While not an official biography, the following is reprinted with the kind permission of the Royal Society.
by F.W. Campbell, F.R.S.†
In July 1982 the 74-year-old President of Polaroid retired, but not from work. With more than 500 patents behind him he decided to concentrate on his life-long, although sporadic, fascination with human colour vision. He said on his retirement ‘I look forward to a new period of creative freedom for myself.’

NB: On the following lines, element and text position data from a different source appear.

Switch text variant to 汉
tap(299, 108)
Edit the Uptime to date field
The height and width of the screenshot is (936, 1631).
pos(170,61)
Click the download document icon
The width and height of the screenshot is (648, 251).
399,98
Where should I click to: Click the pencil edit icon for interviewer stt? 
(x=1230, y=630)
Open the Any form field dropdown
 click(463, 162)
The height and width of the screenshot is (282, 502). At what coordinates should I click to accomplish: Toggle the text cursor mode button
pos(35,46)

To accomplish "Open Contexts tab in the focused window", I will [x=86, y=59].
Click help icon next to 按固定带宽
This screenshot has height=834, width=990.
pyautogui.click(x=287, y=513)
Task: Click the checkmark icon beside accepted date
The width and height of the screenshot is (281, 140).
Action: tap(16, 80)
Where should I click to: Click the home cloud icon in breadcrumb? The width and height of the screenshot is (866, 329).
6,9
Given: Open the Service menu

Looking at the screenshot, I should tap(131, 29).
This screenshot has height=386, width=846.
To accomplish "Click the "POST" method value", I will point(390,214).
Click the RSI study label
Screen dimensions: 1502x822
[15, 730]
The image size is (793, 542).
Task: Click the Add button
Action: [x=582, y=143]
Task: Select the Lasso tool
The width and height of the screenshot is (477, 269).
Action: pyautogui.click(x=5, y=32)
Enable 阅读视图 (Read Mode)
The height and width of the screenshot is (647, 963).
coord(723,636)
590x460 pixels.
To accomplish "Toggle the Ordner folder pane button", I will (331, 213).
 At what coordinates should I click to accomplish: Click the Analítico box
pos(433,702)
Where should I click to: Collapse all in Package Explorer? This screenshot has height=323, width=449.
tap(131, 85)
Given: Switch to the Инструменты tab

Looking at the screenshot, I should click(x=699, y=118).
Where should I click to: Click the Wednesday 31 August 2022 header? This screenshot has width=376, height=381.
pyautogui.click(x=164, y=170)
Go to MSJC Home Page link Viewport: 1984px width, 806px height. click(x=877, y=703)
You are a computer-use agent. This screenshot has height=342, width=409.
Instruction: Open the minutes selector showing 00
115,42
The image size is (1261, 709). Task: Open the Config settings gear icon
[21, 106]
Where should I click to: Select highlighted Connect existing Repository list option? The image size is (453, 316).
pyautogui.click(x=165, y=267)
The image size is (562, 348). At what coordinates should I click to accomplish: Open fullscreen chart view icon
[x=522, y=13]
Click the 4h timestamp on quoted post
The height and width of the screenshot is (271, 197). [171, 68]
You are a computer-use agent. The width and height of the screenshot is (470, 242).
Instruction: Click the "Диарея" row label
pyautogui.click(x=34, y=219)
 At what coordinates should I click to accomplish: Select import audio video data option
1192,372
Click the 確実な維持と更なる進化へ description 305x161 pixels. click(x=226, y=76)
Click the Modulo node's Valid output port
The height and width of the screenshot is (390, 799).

In 1980 Land saw the potential of a vacant lot beside the Charles River at Kendall Square and he decided to build there his Rowland Institute for Science. He retired there to pursue his hobbies and research. I have been unable to establish the reason for the name Rowland, other than that it was a name used among the Land family. Without any outside grant support, Land attracted a small band of kindred spirits to work on a wide range of subjects ranging through artificial intelligence, genetic algorithms, scanning tunnelling microscopy, holography, protein dynamics and, his long-time interest, colour vision.
A colleague of mine, distinguished for his research on colour vision, visited him there in May 1985 and described it as a cross between an art gallery and the private laboratory of a 19th-century gentleman scientist. The recluse Henry Cavendish (1731-1810) resembled Land in many ways and has been described as ‘the richest of the learned and the most learned of the rich’.
The success of the Rowland oasis, Din’s last experiment, will be watched by all scientists as the decades pass through the year 2000.